Seu sonho profissional era fazer cinema e teatro, mas um encontro inesperado com um colega no ônibus mudou para sempre o rumo da vida do jovem de 21 anos. No coletivo, em Belo Horizonte, ouviu com interesse as notícias trazidas pelo amigo: o jornal Estado de Minas está contratando revisores. Estudante de comunicação social da PUC Minas, antiga Universidade Católica de Minas Gerais, e leitor voraz, o jovem alto e de cabelos compridos sentiu que reunia as condições necessárias para a função e não hesitou. Fez a prova, passou, integrou a equipe de revisores e iniciou uma carreira na EM que durou mais de 40 anos, incluindo reportagens policiais e cobertura de Cidades, hoje Geral, editor de Política e cargo de editor geral.
Neste domingo (15/9), a trajetória do jornalista João Bosco Martins Salles chegou ao fim. Ele estava internado no hospital Felício Rocho, em Belo Horizonte, onde faleceu aos 69 anos.
Apaixonado pelo trabalho que o fisgou, João Bosco deixou cada vez mais de lado os ideais da juventude para mergulhar de cabeça no universo das notícias escritas nas barulhentas máquinas Remington e Olivetti. “Fiz comunicação social pensando em fazer cinema e teatro e segui outro caminho. O salário no jornal era muito bom e valia a pena”, disse no podcast “O Megafone”, produzido em 2018 para comemorar os 90 anos do jornal. Estado de Minas.
A vida no jornal começou em 1976, no antigo prédio da Rua Goiás, no Centro (hoje o EM funciona no Bairro Escritores, na Região Centro-Sul da capital). O jovem estudante trabalhava na clandestinidade, na equipa de revisão, que, como disse uma vez, contava com mais de 40 pessoas, em vários turnos. Quatro anos depois, ele “subiu”, que significa “ir para a redação”, e a partir daí foi uma sucessão de denúncias, denúncias e investigações, que culminou no Prêmio Regional Esso.

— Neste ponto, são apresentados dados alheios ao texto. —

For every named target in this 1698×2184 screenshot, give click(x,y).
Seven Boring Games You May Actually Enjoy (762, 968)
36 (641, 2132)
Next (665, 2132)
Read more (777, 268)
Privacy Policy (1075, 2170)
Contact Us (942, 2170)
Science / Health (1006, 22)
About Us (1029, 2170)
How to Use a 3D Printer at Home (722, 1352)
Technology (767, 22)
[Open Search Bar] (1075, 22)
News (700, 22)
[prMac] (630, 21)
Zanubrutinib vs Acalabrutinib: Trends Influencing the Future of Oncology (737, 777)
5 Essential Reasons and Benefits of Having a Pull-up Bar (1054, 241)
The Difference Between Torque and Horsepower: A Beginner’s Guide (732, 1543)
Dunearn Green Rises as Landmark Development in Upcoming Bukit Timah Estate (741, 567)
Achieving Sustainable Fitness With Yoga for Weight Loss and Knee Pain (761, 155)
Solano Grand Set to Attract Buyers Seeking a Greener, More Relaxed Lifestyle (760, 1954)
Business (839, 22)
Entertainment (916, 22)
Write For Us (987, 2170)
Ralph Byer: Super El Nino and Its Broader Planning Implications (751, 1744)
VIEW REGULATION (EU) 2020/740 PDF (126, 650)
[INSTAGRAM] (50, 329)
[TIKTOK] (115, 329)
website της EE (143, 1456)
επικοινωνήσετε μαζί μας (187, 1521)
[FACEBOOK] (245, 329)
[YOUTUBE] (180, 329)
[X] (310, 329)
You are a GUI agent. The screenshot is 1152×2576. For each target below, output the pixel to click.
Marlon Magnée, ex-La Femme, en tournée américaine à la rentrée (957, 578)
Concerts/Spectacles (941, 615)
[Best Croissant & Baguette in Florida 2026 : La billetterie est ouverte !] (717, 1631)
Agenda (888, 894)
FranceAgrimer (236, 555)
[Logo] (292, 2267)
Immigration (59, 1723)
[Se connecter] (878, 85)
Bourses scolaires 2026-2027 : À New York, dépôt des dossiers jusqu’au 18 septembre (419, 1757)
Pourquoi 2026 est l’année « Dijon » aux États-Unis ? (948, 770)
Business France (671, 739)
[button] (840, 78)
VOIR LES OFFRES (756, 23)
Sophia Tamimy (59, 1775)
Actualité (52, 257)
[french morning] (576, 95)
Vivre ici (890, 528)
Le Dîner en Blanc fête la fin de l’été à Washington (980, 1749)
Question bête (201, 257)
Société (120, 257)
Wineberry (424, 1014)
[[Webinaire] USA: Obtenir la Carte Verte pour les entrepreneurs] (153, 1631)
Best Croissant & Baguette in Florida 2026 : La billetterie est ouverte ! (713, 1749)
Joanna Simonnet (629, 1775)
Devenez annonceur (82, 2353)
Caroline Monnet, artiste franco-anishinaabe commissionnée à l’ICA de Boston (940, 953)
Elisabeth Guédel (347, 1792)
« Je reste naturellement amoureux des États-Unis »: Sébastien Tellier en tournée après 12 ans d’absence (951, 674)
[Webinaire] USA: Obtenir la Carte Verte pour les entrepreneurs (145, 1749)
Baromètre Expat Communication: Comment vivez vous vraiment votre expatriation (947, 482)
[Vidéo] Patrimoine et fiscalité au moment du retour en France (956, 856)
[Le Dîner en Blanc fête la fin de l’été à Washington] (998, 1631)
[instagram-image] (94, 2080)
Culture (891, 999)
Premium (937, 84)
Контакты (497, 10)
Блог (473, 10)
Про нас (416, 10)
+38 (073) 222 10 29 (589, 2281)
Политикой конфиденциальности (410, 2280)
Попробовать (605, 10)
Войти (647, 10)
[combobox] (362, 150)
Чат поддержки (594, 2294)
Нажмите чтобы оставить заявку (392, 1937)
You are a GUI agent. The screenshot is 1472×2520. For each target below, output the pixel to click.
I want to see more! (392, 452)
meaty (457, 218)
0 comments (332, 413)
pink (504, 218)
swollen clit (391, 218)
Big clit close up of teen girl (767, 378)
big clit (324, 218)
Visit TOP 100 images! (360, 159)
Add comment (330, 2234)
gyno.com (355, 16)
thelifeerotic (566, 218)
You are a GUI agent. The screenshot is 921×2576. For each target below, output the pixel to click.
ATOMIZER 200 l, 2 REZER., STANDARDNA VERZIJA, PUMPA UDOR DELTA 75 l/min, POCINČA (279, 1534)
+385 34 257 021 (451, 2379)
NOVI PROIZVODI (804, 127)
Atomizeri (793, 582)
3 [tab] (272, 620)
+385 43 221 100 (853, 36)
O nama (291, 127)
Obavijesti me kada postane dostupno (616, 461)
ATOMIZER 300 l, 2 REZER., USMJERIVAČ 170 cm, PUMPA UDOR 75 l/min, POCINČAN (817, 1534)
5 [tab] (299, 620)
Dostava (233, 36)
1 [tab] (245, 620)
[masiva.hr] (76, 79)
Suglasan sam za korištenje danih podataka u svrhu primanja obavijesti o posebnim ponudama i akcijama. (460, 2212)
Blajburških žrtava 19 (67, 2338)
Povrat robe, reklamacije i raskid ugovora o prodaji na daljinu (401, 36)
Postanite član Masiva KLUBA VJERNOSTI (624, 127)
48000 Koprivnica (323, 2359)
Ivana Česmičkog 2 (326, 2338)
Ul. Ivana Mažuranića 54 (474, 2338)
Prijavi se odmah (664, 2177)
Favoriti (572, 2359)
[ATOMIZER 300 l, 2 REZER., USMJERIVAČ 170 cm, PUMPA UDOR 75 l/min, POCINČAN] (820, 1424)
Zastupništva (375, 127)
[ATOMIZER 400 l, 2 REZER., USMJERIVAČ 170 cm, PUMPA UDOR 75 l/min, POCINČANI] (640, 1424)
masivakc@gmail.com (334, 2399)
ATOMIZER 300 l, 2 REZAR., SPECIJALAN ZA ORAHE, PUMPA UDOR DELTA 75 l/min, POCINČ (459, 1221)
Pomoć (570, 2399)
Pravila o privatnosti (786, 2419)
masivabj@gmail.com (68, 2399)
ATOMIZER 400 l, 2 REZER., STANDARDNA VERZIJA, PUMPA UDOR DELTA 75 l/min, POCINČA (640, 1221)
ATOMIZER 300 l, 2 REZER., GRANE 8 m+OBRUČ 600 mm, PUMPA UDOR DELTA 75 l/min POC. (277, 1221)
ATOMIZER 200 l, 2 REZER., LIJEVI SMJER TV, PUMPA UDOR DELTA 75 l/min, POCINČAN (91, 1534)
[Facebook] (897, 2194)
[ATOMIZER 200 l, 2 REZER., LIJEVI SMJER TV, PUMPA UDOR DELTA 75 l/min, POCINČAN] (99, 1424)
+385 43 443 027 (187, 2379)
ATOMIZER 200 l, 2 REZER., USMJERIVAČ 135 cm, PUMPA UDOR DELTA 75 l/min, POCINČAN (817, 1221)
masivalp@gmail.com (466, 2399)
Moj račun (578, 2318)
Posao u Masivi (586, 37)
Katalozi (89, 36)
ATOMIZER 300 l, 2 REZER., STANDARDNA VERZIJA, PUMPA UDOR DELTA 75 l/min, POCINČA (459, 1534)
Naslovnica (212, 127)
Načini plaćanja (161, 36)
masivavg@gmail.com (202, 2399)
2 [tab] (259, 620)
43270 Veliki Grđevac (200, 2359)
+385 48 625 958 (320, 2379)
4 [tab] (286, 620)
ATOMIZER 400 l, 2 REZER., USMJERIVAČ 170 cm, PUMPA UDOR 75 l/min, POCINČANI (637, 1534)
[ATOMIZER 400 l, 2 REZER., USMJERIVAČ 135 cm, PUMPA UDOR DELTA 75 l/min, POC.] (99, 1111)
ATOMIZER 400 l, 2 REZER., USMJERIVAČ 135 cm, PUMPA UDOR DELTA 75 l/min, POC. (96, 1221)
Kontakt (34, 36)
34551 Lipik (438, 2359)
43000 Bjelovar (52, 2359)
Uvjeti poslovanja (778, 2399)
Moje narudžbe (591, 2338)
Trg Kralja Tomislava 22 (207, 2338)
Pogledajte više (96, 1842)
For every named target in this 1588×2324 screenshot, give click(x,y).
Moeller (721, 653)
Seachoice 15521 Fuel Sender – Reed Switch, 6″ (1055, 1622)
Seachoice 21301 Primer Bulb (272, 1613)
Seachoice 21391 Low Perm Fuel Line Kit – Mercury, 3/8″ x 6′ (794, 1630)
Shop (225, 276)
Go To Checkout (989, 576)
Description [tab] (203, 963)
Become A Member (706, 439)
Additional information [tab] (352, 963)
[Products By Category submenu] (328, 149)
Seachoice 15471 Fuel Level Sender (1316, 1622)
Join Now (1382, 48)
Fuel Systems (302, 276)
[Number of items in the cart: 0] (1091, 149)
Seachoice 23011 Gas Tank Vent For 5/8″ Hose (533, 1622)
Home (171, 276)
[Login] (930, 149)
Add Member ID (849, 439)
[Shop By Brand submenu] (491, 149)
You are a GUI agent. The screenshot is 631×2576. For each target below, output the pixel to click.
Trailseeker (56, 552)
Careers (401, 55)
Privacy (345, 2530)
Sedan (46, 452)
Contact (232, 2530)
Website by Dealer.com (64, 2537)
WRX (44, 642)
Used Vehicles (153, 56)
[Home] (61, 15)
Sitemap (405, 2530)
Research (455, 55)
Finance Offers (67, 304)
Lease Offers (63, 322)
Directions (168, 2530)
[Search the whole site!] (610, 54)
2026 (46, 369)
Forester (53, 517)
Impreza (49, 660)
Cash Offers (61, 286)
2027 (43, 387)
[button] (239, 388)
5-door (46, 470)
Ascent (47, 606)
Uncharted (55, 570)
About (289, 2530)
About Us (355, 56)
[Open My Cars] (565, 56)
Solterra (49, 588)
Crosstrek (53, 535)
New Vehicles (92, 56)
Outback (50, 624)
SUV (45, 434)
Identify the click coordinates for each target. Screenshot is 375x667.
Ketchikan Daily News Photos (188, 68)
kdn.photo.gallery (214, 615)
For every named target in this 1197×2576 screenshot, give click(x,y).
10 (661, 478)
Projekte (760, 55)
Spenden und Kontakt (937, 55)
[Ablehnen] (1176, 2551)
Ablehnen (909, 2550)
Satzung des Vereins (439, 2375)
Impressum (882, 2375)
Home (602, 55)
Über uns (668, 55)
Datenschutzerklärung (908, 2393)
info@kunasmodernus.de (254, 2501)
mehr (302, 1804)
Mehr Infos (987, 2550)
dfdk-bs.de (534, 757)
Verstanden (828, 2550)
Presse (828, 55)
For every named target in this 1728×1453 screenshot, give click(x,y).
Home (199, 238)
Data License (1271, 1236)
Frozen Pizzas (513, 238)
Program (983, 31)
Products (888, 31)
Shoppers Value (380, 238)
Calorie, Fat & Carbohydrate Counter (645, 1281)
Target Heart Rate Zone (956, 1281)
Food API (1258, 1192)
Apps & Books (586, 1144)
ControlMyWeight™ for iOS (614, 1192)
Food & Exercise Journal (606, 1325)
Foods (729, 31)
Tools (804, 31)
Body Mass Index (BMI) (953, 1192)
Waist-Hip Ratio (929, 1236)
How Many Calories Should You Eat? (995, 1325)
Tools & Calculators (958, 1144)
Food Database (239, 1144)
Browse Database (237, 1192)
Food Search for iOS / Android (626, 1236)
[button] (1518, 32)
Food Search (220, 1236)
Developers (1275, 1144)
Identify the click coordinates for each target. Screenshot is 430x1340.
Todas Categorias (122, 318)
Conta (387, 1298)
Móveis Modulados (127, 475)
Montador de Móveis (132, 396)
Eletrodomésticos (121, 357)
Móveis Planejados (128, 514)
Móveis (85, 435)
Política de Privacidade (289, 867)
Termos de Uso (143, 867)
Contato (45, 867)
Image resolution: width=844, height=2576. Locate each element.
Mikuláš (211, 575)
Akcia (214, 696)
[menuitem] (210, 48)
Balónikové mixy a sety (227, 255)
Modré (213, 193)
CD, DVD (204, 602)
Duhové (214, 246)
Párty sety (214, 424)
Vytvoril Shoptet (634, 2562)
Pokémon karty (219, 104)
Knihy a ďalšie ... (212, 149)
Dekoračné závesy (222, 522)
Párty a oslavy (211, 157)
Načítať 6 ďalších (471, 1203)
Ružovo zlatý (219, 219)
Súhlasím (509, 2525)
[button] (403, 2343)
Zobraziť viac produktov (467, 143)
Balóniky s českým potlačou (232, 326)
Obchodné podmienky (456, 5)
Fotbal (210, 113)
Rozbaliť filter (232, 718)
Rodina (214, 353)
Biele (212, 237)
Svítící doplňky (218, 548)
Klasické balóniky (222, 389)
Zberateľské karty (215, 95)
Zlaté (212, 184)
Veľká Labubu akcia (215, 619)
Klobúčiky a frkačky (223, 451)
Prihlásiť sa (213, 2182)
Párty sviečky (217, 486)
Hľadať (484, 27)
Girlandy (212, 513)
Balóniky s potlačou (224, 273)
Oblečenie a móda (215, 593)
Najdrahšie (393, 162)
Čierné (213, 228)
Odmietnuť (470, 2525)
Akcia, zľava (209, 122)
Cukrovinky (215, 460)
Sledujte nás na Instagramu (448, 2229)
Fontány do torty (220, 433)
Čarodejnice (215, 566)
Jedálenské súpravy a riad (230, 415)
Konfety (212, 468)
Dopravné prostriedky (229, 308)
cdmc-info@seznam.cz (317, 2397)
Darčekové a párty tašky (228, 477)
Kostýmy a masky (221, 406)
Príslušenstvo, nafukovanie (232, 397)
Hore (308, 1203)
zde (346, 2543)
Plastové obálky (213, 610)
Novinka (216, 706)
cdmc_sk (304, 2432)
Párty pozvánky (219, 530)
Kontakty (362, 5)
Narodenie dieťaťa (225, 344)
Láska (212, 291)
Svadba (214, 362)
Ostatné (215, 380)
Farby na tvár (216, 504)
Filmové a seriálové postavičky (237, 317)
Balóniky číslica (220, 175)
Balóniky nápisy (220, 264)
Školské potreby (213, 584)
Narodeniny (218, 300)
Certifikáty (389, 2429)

Em 1986, João Bosco viajou para a região do Pantanal para assistir à gravação de um programa sobre pesca para a TV Alterosa. Chegando lá, se deparou com denúncias envolvendo “trabalhadores do couro” ou caçadores de jacarés conhecidos pela extrema brutalidade no extermínio desses animais para venda do couro. “Eu disse à redação que tinha uma grande história e fiquei lá sete noites e oito dias.”
No ano anterior, ele havia feito outra reportagem de grande repercussão sobre o escândalo das falsas bolsas, envolvendo parlamentares da Assembleia Legislativa de Minas Gerais e da Câmara Municipal de Belo Horizonte.
Seja um repórter
Ainda em entrevista ao podcast “O Megafone”, João Bosco declarou seu amor pela profissão: “Ser repórter é contribuir com a sociedade, com a cidade, com o estado, com o país, com as pessoas que estão ao nosso lado. O jornalista ainda é um homem público, portanto não pode se deixar corromper, deve guiar-se pela verdade.”
Para João Bosco, a cobertura policial, na qual teve “mestres” como os repórteres Arnaldo Viana e Marquinhos Andrade (já falecido), foi uma escola valiosa. “Com os boletins de ocorrência aprendemos a contar uma história com começo, meio e fim. O jornalismo faz-se na rua, não adianta ficar pendurado ao telefone”, observou.
Na transição das antigas máquinas de escrever para os computadores, João Bosco disse que o Estado de Minas foi pioneiro no país. A escrita foi estranha no início, mas depois continuou seu curso, pois era a entrada na modernidade. “Quando comecei a trabalhar os telefones não funcionavam, era muito diferente”, lembrou o jornalista, que também viu muitas maravilhas ao longo da carreira. Ele disse que não esqueceria “o nascer do sol no Pantanal” e os olhos de milhares de jacarés nos rios. A chegada das chuvas na região também foi outro grande espetáculo.
João Bosco Martins Salles nasceu em Belo Horizonte em 30 de março de 1955. Em 2011, foi agraciado com a Medalha Presidente Juscelino Kubitschek pelo governo de Minas Gerais, concedida anualmente a personalidades que se destacam no cenário mineiro.